*What is asked:*
Give as a JSON list of strings each line of the listing below, starting with the line that contains "Open the Bank" and going on through the line that contains "coord(163,160)", with blank lines left out.

>> Begin Record set

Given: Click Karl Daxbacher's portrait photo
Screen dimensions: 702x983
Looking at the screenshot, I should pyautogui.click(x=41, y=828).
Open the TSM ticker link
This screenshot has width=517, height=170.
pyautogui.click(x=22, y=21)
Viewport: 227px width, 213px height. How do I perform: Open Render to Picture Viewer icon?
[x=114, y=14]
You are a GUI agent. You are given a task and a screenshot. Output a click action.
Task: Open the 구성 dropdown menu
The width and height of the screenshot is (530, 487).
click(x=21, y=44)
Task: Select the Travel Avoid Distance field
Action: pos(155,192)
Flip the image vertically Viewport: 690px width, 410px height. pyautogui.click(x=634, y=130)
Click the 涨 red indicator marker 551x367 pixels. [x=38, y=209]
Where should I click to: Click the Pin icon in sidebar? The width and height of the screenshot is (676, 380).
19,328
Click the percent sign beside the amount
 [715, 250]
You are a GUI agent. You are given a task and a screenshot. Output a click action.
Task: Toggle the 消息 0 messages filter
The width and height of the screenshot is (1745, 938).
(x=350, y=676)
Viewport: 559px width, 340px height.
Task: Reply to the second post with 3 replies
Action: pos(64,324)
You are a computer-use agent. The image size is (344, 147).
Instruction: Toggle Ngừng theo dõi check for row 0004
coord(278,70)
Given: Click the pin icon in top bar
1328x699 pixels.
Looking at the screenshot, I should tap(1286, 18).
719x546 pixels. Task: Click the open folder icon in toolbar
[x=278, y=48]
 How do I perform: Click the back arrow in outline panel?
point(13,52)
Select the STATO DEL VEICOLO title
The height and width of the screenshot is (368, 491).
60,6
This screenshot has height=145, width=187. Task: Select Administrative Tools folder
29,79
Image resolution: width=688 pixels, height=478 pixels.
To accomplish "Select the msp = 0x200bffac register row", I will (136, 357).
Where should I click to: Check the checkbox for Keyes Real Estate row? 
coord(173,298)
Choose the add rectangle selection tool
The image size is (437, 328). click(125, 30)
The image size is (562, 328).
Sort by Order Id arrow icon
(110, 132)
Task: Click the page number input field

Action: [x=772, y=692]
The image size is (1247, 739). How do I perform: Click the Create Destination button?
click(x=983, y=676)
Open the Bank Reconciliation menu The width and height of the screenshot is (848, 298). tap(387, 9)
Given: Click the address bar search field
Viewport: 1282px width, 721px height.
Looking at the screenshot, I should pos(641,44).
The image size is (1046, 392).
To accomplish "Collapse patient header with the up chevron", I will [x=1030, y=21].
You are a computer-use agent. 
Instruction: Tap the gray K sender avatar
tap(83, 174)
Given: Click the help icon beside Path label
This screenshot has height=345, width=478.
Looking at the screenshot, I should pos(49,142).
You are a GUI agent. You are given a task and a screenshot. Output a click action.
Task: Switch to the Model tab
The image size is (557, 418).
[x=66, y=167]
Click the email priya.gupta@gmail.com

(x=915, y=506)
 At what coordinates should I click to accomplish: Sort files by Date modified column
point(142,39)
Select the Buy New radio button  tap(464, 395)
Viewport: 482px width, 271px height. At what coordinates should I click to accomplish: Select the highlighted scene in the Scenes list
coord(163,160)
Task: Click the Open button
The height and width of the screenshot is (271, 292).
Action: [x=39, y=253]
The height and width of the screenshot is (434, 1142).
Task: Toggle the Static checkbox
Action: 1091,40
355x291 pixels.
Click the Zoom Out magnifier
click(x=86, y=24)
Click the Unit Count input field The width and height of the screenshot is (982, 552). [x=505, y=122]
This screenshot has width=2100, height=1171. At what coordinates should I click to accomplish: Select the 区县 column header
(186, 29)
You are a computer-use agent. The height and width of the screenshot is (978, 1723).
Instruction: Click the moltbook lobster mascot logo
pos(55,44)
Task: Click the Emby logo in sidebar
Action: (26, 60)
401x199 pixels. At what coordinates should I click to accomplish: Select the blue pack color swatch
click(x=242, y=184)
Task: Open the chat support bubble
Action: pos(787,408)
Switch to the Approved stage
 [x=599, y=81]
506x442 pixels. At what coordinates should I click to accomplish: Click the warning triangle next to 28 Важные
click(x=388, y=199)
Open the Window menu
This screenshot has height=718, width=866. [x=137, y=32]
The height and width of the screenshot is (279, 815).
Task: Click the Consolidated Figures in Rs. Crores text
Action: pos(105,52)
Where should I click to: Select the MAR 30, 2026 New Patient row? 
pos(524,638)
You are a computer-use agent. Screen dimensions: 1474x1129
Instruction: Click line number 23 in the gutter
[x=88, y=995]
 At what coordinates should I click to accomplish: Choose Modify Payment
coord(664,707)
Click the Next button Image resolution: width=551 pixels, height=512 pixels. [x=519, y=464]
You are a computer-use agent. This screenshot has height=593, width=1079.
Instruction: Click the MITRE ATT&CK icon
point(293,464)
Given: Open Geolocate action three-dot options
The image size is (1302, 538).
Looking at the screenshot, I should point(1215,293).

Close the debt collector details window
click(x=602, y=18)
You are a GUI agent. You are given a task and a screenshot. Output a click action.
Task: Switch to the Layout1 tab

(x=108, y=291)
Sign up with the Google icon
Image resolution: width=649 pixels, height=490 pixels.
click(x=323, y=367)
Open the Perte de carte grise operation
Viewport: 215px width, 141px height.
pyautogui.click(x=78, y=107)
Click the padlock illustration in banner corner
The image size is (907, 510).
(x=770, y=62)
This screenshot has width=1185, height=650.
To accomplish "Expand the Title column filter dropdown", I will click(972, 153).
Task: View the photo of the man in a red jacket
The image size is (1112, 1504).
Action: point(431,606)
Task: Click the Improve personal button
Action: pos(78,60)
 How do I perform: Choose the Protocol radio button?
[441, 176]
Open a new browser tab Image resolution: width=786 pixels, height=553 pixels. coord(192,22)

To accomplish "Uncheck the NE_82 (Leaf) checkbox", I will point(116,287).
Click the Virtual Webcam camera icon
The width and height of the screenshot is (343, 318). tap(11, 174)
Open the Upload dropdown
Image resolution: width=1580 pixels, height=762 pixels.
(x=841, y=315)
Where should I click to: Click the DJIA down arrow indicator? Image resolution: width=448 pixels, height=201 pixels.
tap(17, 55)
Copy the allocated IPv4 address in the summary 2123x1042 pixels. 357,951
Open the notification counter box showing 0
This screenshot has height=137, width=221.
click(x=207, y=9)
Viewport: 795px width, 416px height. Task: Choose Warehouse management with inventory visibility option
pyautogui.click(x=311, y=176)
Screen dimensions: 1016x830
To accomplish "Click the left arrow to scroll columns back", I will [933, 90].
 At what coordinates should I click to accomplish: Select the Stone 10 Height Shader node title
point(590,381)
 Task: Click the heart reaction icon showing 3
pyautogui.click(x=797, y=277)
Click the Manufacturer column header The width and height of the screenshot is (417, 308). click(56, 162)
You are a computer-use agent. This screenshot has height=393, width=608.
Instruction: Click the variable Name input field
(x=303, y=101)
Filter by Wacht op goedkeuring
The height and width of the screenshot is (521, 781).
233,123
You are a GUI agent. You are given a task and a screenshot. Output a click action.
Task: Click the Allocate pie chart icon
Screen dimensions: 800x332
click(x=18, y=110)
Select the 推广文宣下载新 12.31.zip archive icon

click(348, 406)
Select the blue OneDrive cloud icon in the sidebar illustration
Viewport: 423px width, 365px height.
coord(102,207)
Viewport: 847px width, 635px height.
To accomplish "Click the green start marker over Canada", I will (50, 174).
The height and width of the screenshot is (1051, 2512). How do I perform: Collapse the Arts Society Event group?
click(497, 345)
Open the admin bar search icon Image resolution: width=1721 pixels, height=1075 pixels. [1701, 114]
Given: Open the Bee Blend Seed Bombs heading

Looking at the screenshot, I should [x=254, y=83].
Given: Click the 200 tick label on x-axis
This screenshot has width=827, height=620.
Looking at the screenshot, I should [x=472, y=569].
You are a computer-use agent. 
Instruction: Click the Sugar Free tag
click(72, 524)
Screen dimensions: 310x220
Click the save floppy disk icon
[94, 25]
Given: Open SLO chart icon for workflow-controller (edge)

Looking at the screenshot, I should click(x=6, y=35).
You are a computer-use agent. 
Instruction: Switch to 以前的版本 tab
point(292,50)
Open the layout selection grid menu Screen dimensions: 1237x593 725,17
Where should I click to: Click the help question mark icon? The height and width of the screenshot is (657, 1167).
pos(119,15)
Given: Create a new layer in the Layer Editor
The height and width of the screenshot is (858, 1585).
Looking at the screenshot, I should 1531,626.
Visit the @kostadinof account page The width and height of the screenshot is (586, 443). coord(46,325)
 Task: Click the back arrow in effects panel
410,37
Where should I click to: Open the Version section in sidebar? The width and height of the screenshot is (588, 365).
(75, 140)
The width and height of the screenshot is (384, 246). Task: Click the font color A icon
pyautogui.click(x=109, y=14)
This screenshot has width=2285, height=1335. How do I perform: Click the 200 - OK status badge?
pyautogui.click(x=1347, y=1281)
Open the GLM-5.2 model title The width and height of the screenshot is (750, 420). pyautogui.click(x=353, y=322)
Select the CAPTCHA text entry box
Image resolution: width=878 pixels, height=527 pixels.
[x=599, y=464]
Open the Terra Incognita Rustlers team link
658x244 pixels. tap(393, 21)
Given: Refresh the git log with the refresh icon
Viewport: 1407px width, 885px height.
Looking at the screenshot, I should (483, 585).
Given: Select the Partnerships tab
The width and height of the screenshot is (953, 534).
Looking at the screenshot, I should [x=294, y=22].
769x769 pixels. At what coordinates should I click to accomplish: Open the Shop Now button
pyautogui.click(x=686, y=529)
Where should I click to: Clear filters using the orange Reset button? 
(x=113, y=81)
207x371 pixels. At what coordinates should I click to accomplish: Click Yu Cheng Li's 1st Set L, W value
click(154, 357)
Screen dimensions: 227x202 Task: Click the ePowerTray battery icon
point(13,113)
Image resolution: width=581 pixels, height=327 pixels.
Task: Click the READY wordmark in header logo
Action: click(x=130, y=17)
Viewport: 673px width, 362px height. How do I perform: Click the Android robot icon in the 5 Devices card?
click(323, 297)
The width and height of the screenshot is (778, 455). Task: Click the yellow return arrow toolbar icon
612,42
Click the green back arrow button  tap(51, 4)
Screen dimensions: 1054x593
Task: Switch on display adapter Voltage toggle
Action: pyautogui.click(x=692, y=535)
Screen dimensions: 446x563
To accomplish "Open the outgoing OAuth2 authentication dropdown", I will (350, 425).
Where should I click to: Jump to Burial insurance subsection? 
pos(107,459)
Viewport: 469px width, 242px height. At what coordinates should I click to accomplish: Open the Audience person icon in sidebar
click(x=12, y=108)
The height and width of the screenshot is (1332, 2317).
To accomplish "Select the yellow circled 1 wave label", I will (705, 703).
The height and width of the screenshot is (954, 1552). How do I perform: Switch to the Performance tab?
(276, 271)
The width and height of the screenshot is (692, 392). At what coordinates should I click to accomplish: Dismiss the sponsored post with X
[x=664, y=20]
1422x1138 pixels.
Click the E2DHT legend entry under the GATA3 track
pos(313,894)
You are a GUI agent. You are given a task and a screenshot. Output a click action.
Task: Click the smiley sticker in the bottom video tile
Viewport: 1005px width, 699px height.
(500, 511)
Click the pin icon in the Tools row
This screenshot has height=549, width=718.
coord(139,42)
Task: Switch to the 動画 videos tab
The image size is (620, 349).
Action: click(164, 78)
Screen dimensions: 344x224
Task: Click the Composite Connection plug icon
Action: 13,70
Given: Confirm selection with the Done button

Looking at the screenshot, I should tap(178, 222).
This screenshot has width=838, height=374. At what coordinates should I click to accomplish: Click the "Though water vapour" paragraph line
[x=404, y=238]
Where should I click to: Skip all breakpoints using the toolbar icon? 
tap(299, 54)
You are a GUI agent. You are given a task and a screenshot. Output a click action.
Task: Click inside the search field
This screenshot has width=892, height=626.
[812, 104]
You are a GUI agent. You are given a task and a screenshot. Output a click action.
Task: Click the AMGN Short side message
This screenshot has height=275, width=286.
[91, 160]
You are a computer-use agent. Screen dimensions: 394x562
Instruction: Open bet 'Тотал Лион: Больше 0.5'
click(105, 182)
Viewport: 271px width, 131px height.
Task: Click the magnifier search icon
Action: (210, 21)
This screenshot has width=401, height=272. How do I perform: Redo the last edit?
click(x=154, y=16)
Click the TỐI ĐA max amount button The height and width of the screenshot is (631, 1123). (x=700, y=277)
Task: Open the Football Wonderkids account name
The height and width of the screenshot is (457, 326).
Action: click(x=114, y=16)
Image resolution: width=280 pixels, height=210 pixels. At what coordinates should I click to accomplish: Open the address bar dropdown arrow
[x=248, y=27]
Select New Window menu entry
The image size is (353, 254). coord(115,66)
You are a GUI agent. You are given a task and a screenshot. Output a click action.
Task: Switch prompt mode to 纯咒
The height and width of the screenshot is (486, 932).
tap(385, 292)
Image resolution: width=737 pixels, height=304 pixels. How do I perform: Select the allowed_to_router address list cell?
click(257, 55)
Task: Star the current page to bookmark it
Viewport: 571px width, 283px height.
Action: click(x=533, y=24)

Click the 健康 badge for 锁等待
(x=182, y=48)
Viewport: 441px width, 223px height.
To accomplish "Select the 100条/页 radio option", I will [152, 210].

>> End Record set

*Completed exercise:*
[
  "Open the Bank Reconciliation menu The width and height of the screenshot is (848, 298). tap(387, 9)",
  "Given: Click the address bar search field",
  "Viewport: 1282px width, 721px height.",
  "Looking at the screenshot, I should pos(641,44).",
  "The image size is (1046, 392).",
  "To accomplish \"Collapse patient header with the up chevron\", I will [x=1030, y=21].",
  "You are a computer-use agent. ",
  "Instruction: Tap the gray K sender avatar",
  "tap(83, 174)",
  "Given: Click the help icon beside Path label",
  "This screenshot has height=345, width=478.",
  "Looking at the screenshot, I should pos(49,142).",
  "You are a GUI agent. You are given a task and a screenshot. Output a click action.",
  "Task: Switch to the Model tab",
  "The image size is (557, 418).",
  "[x=66, y=167]",
  "Click the email priya.gupta@gmail.com",
  "(x=915, y=506)",
  " At what coordinates should I click to accomplish: Sort files by Date modified column",
  "point(142,39)",
  "Select the Buy New radio button  tap(464, 395)",
  "Viewport: 482px width, 271px height. At what coordinates should I click to accomplish: Select the highlighted scene in the Scenes list",
  "coord(163,160)"
]